Chief Justice Roberts: Uniter, Not Divider

Law.com has an interesting article on Chief Justice John Roberts. The Chief is heaped with praise for how well the Court has run in his short tenure.
Inside the Court, employees speak of a more accessible chief justice who eats lunch in the public cafeteria from time to time. His fellow justices -- of all political stripes -- have embraced Roberts, pointing to vastly different private conferences, in which they are able to speak at greater length about pending cases than William Rehnquist ever allowed.
I've acknowledged this in the past. Chief Justice Roberts is changing the focus in the private conferences. Instead of staking out positions and taking a vote like former Chief Justice Rehnquist did, Roberts is using conversation and discussion to narrow the issue and find common ground. In a recent response comment, I said "I don't think that Roberts will persuade the other Justices away from strong ideological beliefs. However, he can persuade their decisions to be more focused. That, in effect, will temper some of those strong ideological beliefs". He's not going to talk Justice Ginsburg into overturning Roe, but he can get a decision like Ayotte v Planned Parenthood out of her (and persuade her to not write a separate opinion).

What makes Roberts so good at his new job? The same stuff that made him good at his old job...
"There's a family resemblance between a brief that is trying to persuade the Court and an opinion that reflects the views of the Court," says Thomas Baker, a professor at Florida International University College of Law who was Rehnquist's first administrative assistant as chief justice. "Someone as able as Roberts can listen carefully to his colleagues and can build and craft an opinion that brings and keeps his colleagues in the fold."
In his previous life, Roberts was one of the most successful Supreme Court litigators.
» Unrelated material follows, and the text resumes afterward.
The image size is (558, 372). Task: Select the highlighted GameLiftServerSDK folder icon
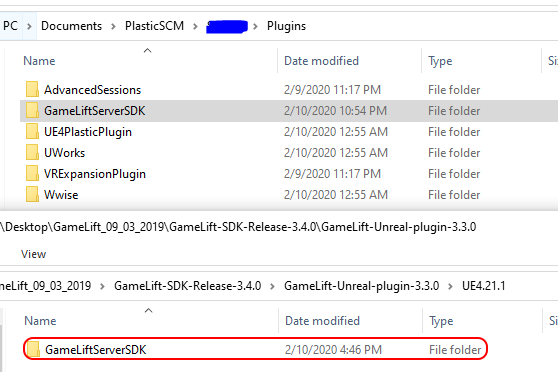[x=32, y=110]
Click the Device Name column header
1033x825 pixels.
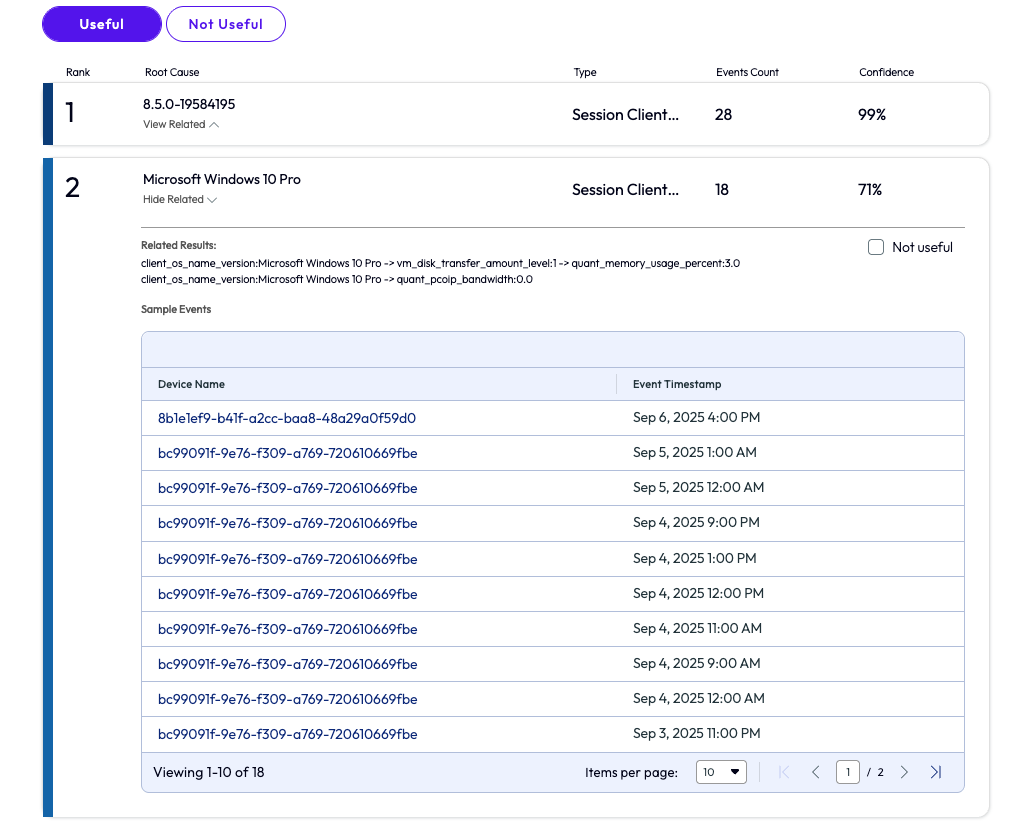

He knows that Court and those Justices better than they know themselves.

And just because I want to, here's more praise for the Chief...
Off the bench, Roberts' colleagues have indicated they are happy with the new chief justice, says former Solicitor General Theodore Olson. "One of the justices told me, 'I think that he could be one of our greatest chief justices,'" Olson says, declining to name names. "Another said, 'I think he's going to be great; he's been wonderful so far.'" Olson, a partner at Gibson Dunn & Crutcher, adds that justices speak about Roberts "as if he was born to be chief justice of the United States, much like Tiger Woods was born to be on a golf course."
It's going to be a great 30 years of the Roberts Court.

I provided some short quantitative analysis of the collegial start to the Roberts court here.

Excellent work. I've read other posts on your site via the comments on ConfirmThem. Good stuff.